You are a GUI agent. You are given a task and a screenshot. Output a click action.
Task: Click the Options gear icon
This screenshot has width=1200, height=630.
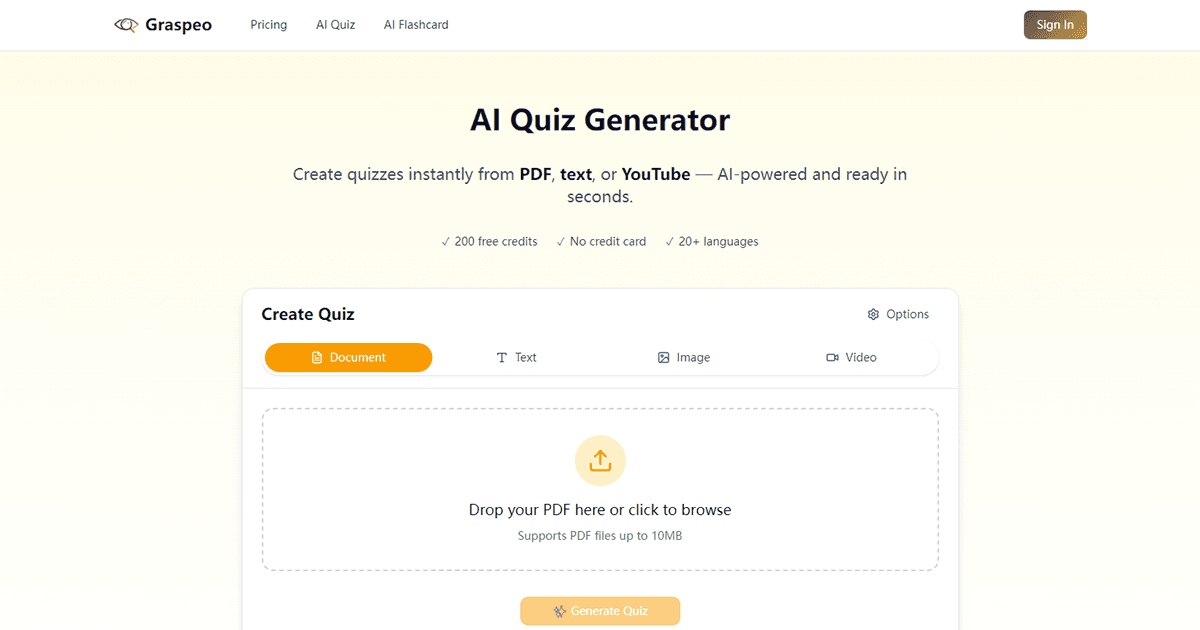pyautogui.click(x=873, y=314)
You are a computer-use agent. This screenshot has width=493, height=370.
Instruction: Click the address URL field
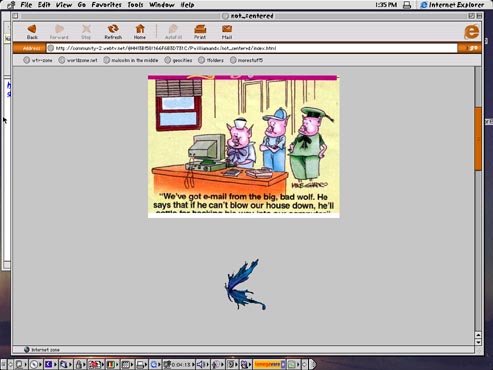point(252,48)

Work to complete — Reproduce the listing above line for line, with no changes to its wording, and leave out the pictures.

Response to this exercise —
You are a GUI agent. You are given a task and a screenshot. Output a click action.
Task: Click the Options gear icon
This screenshot has width=1200, height=630.
pyautogui.click(x=873, y=314)
You are a computer-use agent. This screenshot has width=493, height=370.
Instruction: Click the address URL field
point(252,48)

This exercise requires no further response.